When you reach the records below, repeat each one exactly as written.
★ ★ ★
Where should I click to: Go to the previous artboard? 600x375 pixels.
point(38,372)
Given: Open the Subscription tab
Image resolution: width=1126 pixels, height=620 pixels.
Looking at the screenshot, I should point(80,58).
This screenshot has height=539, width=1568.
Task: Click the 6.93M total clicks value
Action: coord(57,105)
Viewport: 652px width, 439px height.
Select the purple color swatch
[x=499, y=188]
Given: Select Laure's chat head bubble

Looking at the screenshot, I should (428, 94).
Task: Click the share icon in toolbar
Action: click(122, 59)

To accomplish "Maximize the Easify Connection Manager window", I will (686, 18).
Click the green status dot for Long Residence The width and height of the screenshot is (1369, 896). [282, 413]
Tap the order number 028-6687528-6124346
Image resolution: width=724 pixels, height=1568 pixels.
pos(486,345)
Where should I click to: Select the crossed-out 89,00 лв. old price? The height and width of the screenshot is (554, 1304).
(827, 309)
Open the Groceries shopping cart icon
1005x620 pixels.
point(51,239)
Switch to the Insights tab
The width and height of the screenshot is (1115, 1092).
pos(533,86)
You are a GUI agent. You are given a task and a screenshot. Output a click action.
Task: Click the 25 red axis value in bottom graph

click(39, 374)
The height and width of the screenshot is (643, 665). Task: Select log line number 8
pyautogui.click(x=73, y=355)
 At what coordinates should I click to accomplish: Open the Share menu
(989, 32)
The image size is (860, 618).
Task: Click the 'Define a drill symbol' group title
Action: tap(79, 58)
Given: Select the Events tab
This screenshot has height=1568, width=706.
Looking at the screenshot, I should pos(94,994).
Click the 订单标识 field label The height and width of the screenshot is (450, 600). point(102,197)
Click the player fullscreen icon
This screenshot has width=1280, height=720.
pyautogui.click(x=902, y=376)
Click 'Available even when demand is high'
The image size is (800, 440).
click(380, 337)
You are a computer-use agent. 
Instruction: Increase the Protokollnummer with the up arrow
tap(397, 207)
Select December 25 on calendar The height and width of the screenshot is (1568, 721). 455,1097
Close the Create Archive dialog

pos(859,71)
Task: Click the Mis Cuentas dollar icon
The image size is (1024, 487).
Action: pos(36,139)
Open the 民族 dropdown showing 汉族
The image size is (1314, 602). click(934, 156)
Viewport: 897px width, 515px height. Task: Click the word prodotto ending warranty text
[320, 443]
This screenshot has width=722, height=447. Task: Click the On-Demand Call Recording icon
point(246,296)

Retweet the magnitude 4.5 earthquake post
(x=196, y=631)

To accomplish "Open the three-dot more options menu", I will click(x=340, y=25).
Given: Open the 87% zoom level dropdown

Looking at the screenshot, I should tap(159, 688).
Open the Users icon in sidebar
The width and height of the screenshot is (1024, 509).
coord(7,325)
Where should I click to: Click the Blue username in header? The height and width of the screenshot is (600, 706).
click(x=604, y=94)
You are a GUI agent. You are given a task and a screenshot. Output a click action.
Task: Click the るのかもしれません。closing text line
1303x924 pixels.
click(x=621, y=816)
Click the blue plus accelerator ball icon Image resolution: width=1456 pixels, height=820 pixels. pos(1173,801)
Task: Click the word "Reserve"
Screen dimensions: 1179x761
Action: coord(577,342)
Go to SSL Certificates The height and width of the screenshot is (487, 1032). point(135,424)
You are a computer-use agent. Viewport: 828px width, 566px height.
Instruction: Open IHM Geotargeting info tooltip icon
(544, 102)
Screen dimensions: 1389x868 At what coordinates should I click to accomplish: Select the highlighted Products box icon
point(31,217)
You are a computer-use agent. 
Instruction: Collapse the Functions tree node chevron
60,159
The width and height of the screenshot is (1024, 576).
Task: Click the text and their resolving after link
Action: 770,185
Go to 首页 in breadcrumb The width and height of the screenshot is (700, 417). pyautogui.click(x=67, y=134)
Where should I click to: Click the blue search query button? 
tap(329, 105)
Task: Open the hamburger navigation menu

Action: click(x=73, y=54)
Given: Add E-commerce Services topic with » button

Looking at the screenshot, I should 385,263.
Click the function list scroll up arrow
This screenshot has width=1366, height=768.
★ ★ ★
=== EXPECTED ANSWER ===
Where should I click to: Go to the previous artboard? 600x375 pixels.
point(38,372)
Given: Open the Subscription tab
Image resolution: width=1126 pixels, height=620 pixels.
Looking at the screenshot, I should point(80,58).
This screenshot has height=539, width=1568.
Task: Click the 6.93M total clicks value
Action: coord(57,105)
Viewport: 652px width, 439px height.
Select the purple color swatch
[x=499, y=188]
Given: Select Laure's chat head bubble

Looking at the screenshot, I should (428, 94).
Task: Click the share icon in toolbar
Action: click(122, 59)

To accomplish "Maximize the Easify Connection Manager window", I will (686, 18).
Click the green status dot for Long Residence The width and height of the screenshot is (1369, 896). [282, 413]
Tap the order number 028-6687528-6124346
Image resolution: width=724 pixels, height=1568 pixels.
pos(486,345)
Where should I click to: Select the crossed-out 89,00 лв. old price? The height and width of the screenshot is (554, 1304).
(827, 309)
Open the Groceries shopping cart icon
1005x620 pixels.
point(51,239)
Switch to the Insights tab
The width and height of the screenshot is (1115, 1092).
pos(533,86)
You are a GUI agent. You are given a task and a screenshot. Output a click action.
Task: Click the 25 red axis value in bottom graph

click(39, 374)
The height and width of the screenshot is (643, 665). Task: Select log line number 8
pyautogui.click(x=73, y=355)
 At what coordinates should I click to accomplish: Open the Share menu
(989, 32)
The image size is (860, 618).
Task: Click the 'Define a drill symbol' group title
Action: tap(79, 58)
Given: Select the Events tab
This screenshot has height=1568, width=706.
Looking at the screenshot, I should pos(94,994).
Click the 订单标识 field label The height and width of the screenshot is (450, 600). point(102,197)
Click the player fullscreen icon
This screenshot has width=1280, height=720.
pyautogui.click(x=902, y=376)
Click 'Available even when demand is high'
The image size is (800, 440).
click(380, 337)
You are a computer-use agent. 
Instruction: Increase the Protokollnummer with the up arrow
tap(397, 207)
Select December 25 on calendar The height and width of the screenshot is (1568, 721). 455,1097
Close the Create Archive dialog

pos(859,71)
Task: Click the Mis Cuentas dollar icon
The image size is (1024, 487).
Action: pos(36,139)
Open the 民族 dropdown showing 汉族
The image size is (1314, 602). click(934, 156)
Viewport: 897px width, 515px height. Task: Click the word prodotto ending warranty text
[320, 443]
This screenshot has width=722, height=447. Task: Click the On-Demand Call Recording icon
point(246,296)

Retweet the magnitude 4.5 earthquake post
(x=196, y=631)

To accomplish "Open the three-dot more options menu", I will click(x=340, y=25).
Given: Open the 87% zoom level dropdown

Looking at the screenshot, I should tap(159, 688).
Open the Users icon in sidebar
The width and height of the screenshot is (1024, 509).
coord(7,325)
Where should I click to: Click the Blue username in header? The height and width of the screenshot is (600, 706).
click(x=604, y=94)
You are a GUI agent. You are given a task and a screenshot. Output a click action.
Task: Click the るのかもしれません。closing text line
1303x924 pixels.
click(x=621, y=816)
Click the blue plus accelerator ball icon Image resolution: width=1456 pixels, height=820 pixels. pos(1173,801)
Task: Click the word "Reserve"
Screen dimensions: 1179x761
Action: coord(577,342)
Go to SSL Certificates The height and width of the screenshot is (487, 1032). point(135,424)
You are a computer-use agent. Viewport: 828px width, 566px height.
Instruction: Open IHM Geotargeting info tooltip icon
(544, 102)
Screen dimensions: 1389x868 At what coordinates should I click to accomplish: Select the highlighted Products box icon
point(31,217)
You are a computer-use agent. 
Instruction: Collapse the Functions tree node chevron
60,159
The width and height of the screenshot is (1024, 576).
Task: Click the text and their resolving after link
Action: 770,185
Go to 首页 in breadcrumb The width and height of the screenshot is (700, 417). pyautogui.click(x=67, y=134)
Where should I click to: Click the blue search query button? 
tap(329, 105)
Task: Open the hamburger navigation menu

Action: click(x=73, y=54)
Given: Add E-commerce Services topic with » button

Looking at the screenshot, I should 385,263.
Click the function list scroll up arrow
This screenshot has width=1366, height=768.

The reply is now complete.